T Nation

Powerlifter: Critique My Diet!

Hi. Can you all please critique my diet? Here’s some basic information about me. I started lifting weighs in the summer of 06, weighing in at approximately 70-75kg / 150ish lbs. Today, two and a half years later, I weigh 110kg/240. Though I trained at a commercial gym before I now train at a powerlifting gym and compete in powerlifting.

My best competition lifts are a
225kg squat
a 170kg bench press and
a 210kg deadlift.

My best gym lifts (which portray a my strength levels better) are a 170kg x 5 squat, a 140kg x 2 bench press and a 180kg x 8 deadlift. My training goals are to increase my strength levels and gain some muscle mass while doing so. I also added a picture to the post so you can get a basic idea of what I look like.

I’m not looking to do any drastic changes with this diet.

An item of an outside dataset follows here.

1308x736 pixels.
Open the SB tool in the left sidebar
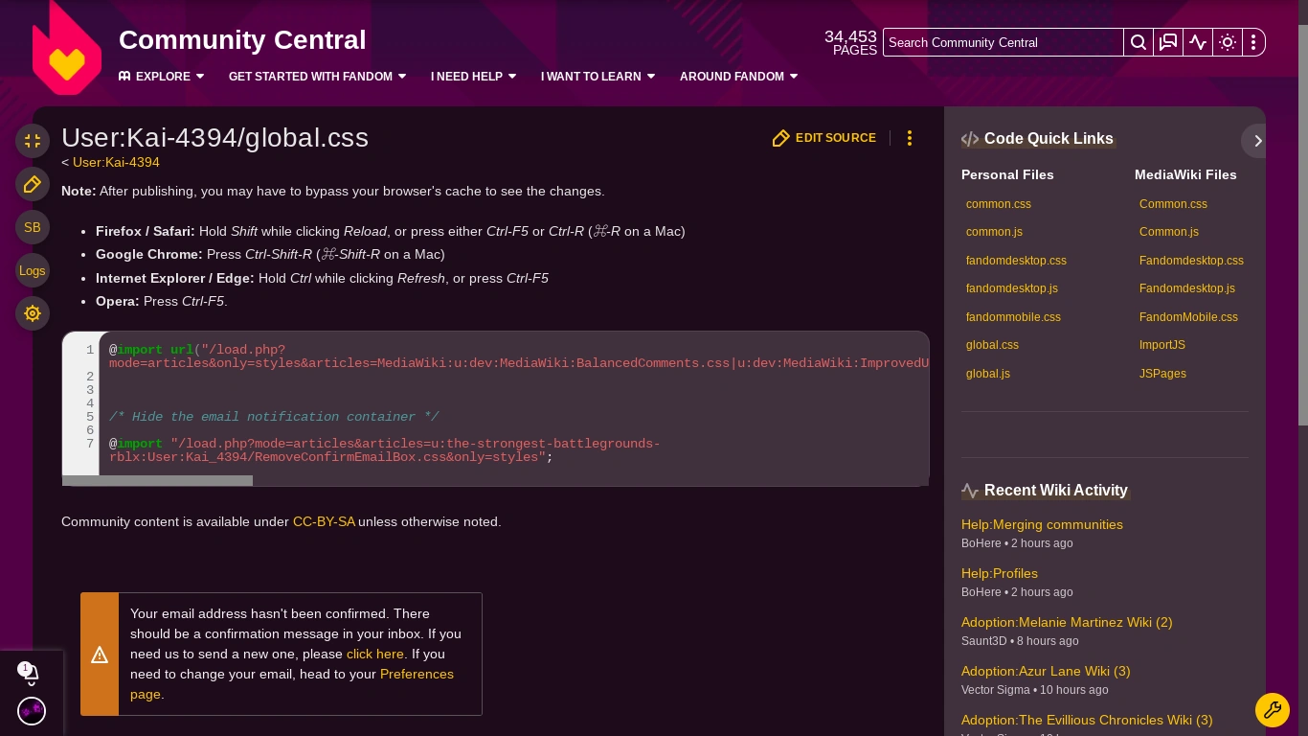(32, 227)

It’s just to maintain or possibly gain a little weight very slowly and steadily.

Meal 1 7:30
150g oatmeal
1-2 bananas
4dl / 2 cups of milk
100 raisins

Stats: 1070kcal, 15g fat, 208g carbs, 41g protein
Comments: This meal is a carbohydrate bomb. I like it a lot. It’s the biggest meal of the day too. But I think maybe I should make it smaller, and add some more protein? Does anyone have any good breakfast suggestions that are easy to make?

Meal 1 11:00
300g cottage cheese
160g low fat yogurt

Stats: 413kcal, 13g fat, 26g carbs, 48 protein
Comments: Lots of protein. I love this meal so much I eat it twice per day.

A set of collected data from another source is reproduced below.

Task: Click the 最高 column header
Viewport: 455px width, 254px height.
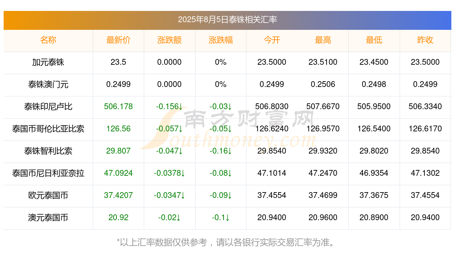Action: (323, 40)
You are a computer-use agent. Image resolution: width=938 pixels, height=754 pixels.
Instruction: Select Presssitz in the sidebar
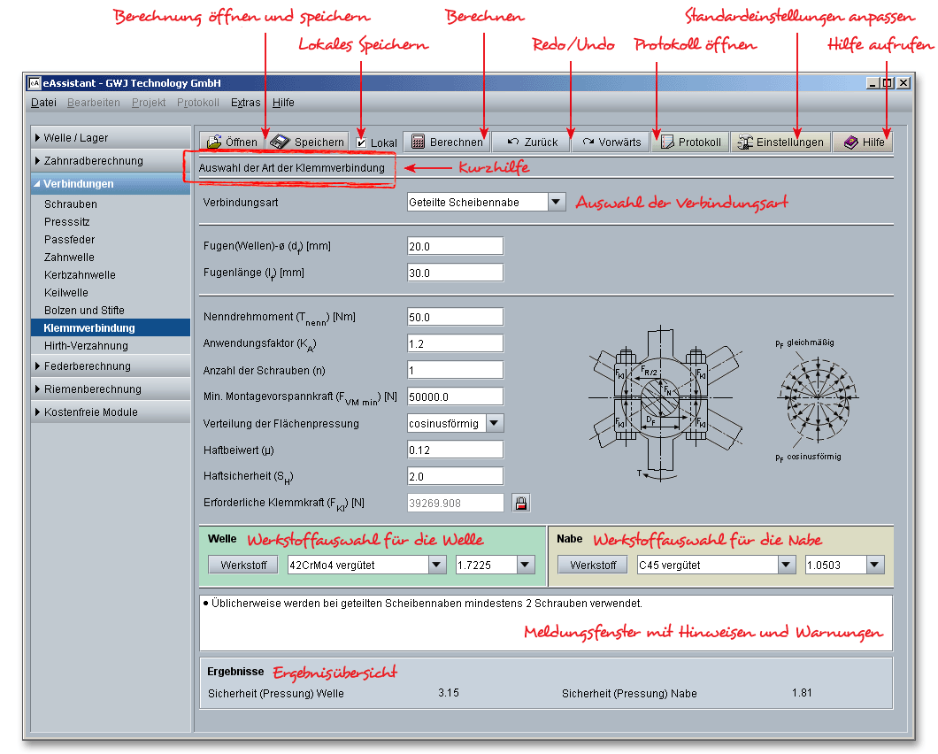pos(67,222)
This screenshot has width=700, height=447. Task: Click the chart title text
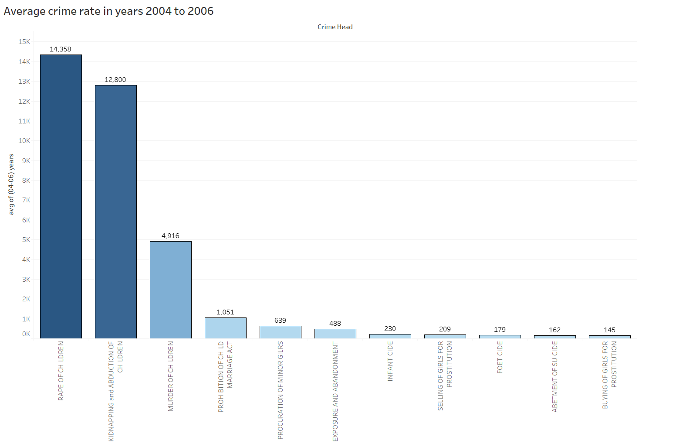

Meal 3 12:30 (protein shake)
4dl / 2 cups of milk
1 tablespoon of flax seed
1 tablespoon of ground almonds
3 scoops of whey protein

Stats: 705kcal, 27g fat, 30g carbs, 87g protein
Comments: Here is my protein shake with some fat/carbs in it too. What do you think?

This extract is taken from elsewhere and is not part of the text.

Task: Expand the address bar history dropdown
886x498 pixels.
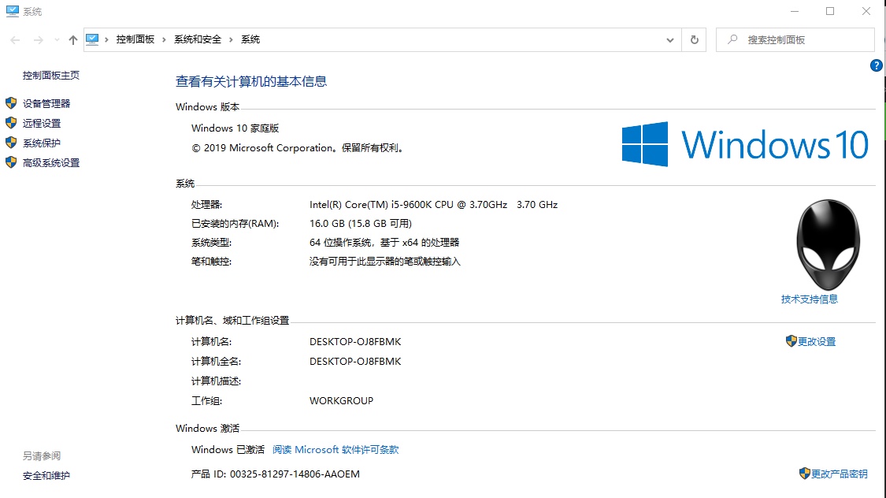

Meal 4 14:00(protein shake)
See meal 3

Stats: 705kcal, 27g fat, 30g carbs, 87g protein
Comments: Another protein shake… Too much with two of these in a row? Maybe. They’re very practical to bring with me to school though.

-School ends-

Meal 5 16:30
4 slices of bread
6 eggs
50g salmon

Stats: 723kcal, 32g fat, 55g carbs, 51 g protein
Comments: I don’t eat this every single day. But it’s a convinient meal to cook, so I often end up eating this or some protein-rich dinner. Chicken, fish, vegetables, etc.


Meal 6 20:00
Stats: N/A
Comments: This is my post-workout meal. It varies quite a bit. Sometimes I’ll just eat oatmeal. Sometimes it’s dinner. Usually some good food though.

Meal 7 22:00
300g cottage cheese
160g low fat yogurt
Omega 3 supplement
ZMA supplement

Stats: 413kcal, 13g fat, 26g carbs, 48 protein
Comments: Same meal as my second one.

Though the day I usually snack on vegetables and fruits too. Although I’ll be honest and say that I don’t eat a whole lot of fruits and veggies. Perhaps 3-4 fruits and 1-2 veggies (excluding dinner) every day.

And then it’s off to bed.

Not counting meal 6 this amounts to approximately:
127g fat
374g carbs
362g protein

My thoughts:
I’m thinking I should downsize my breakfast a litte and get in some more protein. Then I could drink a shake at 09:30, eat cottage cheese at 11:00 and then drink my second shake at 13:00. Some questions for you are: too big/too much carbs for breakfast? Too long gap between meal 1 and meal 2? Should I distribute my protein shakes more equally over the course of the day? Is my food variety too small? Too few veggies/fruits? Any criticism is welcome.

Pardon any spelling mistakes or general English mistakes. English is not my first language.